Rabbi Chama in the name of Rabbi Chanina bar Rabbi Yitzchak said: he went out happy, as you read “behold he comes out to greet you [and when he sees you he’ll be glad in his heart]” (Ex. 4:14). Adam met him and said: ‘how did your judgement go?’ and he answered: ‘I repented [did teshuva] and I am reconciled.’ Adam began to hide his face [crying] and said: this is the power of teshuva [repentance] and I did not know. Immediately Adam rose and said: ‘A Psalm of Shabbat etc.’ (Ps. 92) Said Rabbi Levi: this mizmor was said by the first Adam and it was forgotten in his generation, and came Moshe and renewed it under his name, ‘it is a good thing to thank Ad-nai’ (Ps. 92:1-2).
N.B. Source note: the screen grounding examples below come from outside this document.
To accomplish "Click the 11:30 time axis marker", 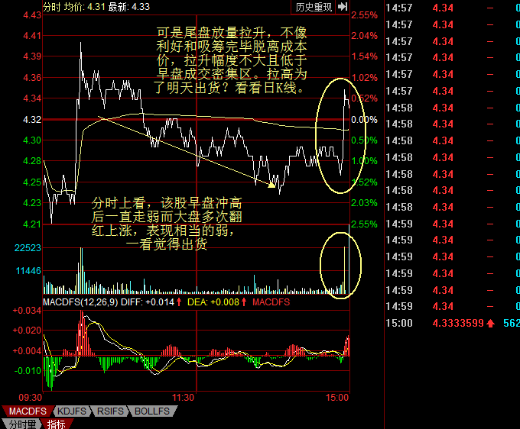I will click(x=184, y=398).
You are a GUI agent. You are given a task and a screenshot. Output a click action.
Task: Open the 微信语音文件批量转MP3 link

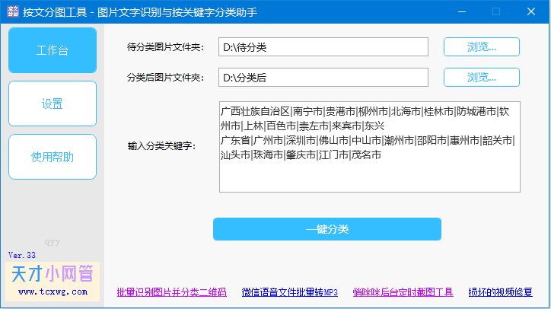pyautogui.click(x=289, y=292)
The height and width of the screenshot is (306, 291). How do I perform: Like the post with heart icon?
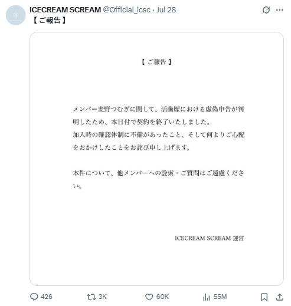(149, 297)
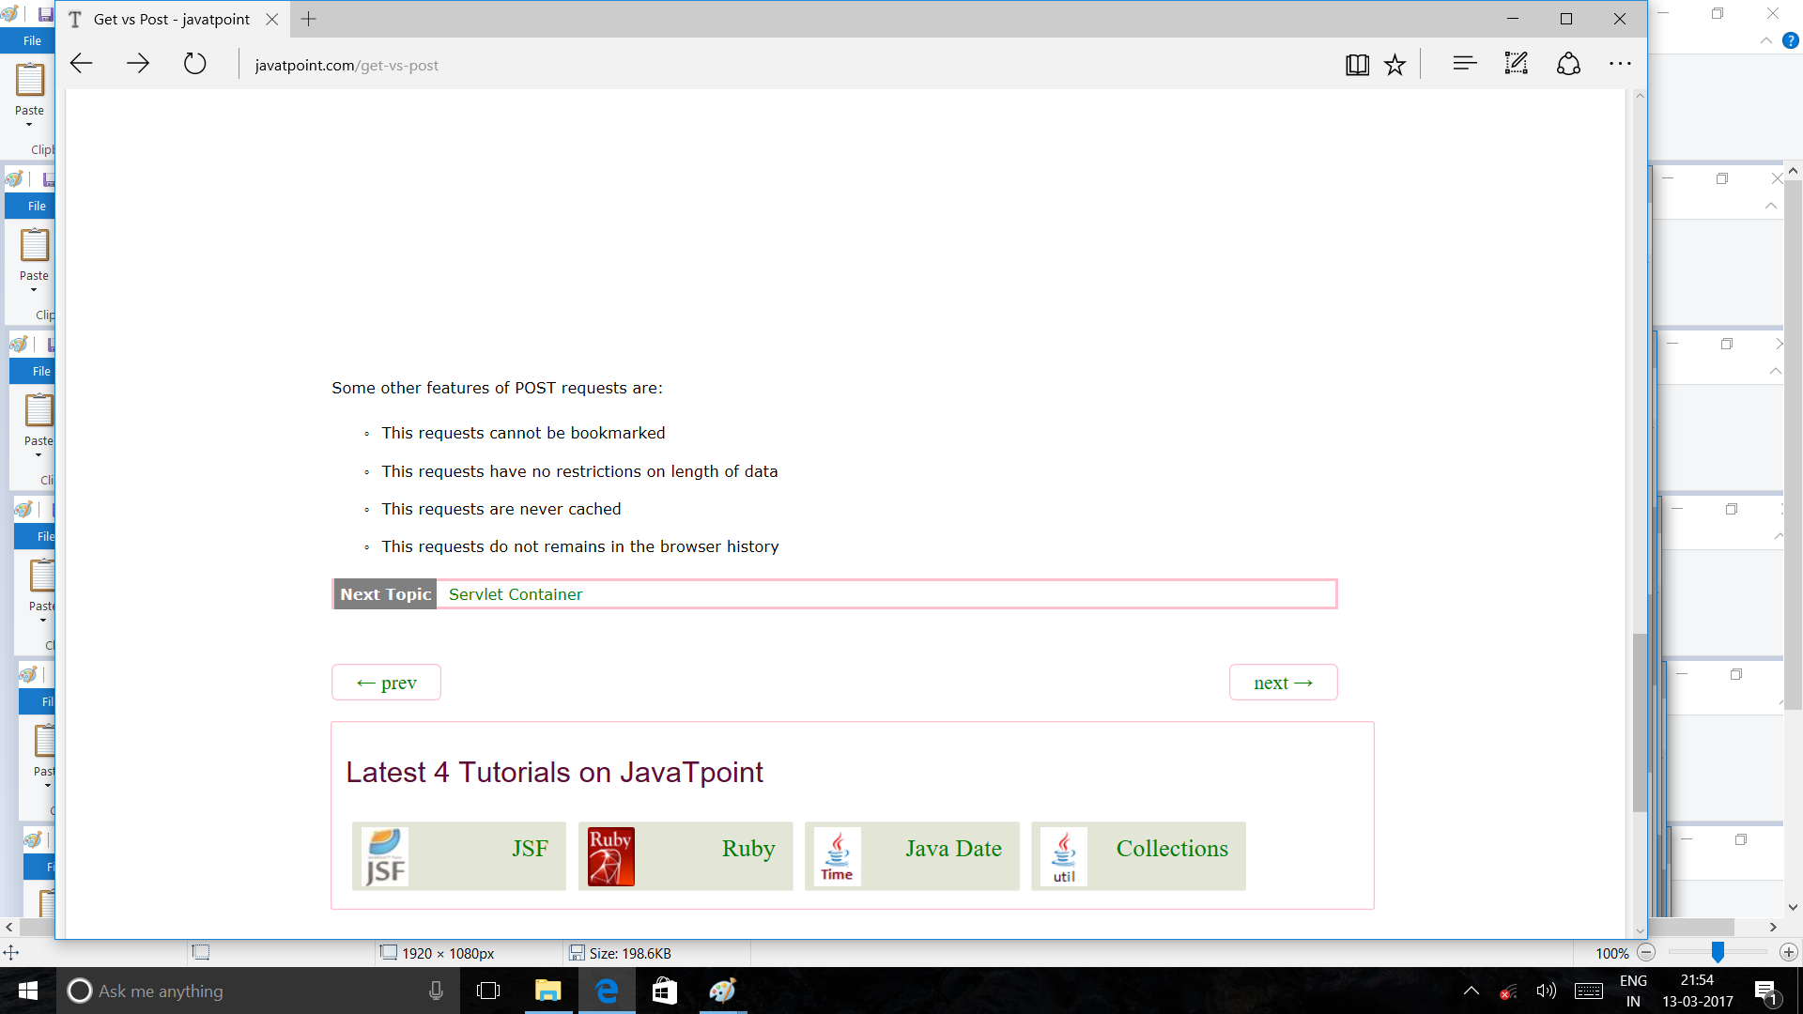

Adam and Cain, learning about teshuva together. Thank goodness for the Midrash. 

Medieval Era 

In a pattern that roughly traces along much of Jewish history, medieval Jewish thinkers turned teshuva from a set of exhortations and guidelines in the Torah, Tanakh, and Talmud and created systems of repentance. From Rambam’s much-loved Hilchot Teshuva to Rabbeinu Yonah’s Sharei Teshuva, teshuva is now something more recognizable, and perhaps even quantifiable. R. Yehuda HaLevi’s Kuzari adds a philosophical weight to the movement, a movement of formalization that certainly echoes until this day. 

Modern Era 

Teshuva is interesting in the modern era. As the ghetto walls crumbled and industrialization set upon the world, new avenues for religious exploration opened up for religious Jews. As a result, many left religious Jewish life. Fascinatingly, a small number also returned from their new identities, birthing fascinating questions about reconversion rituals, a process by which some returnees to the faith attempted to utilize to reclaim their Judaism. In what might be a statement about how we all engage with our own religious choices, many Jews who left Judaism felt the need to mark their return with a reconversion, something not mandated by Jewish law or thought. Don’t we too sometimes desire to start afresh, to convert, or reconvert, or rerereconvert, when we return to ourselves? 

Contemporary Era

With all of the questions and doubts that emerged from the 20th century and its refusal to sit still, teshuva becomes a movement. Heralded by towering people of heart such as R. Noach Weinberg, inspired by various itinerant preachers and singers, the 1970s and on were marked by significant numbers of people drifting towards Jerusalem, to a life of faith. As the 21st century enters, institutions for returnees to religious life abound, but so does the awareness of the increasingly broad nature of this complex word, teshuva, and the journey that we find ourselves on. Where will this path yet lead? Maybe we will get there on this road to teshuva—together.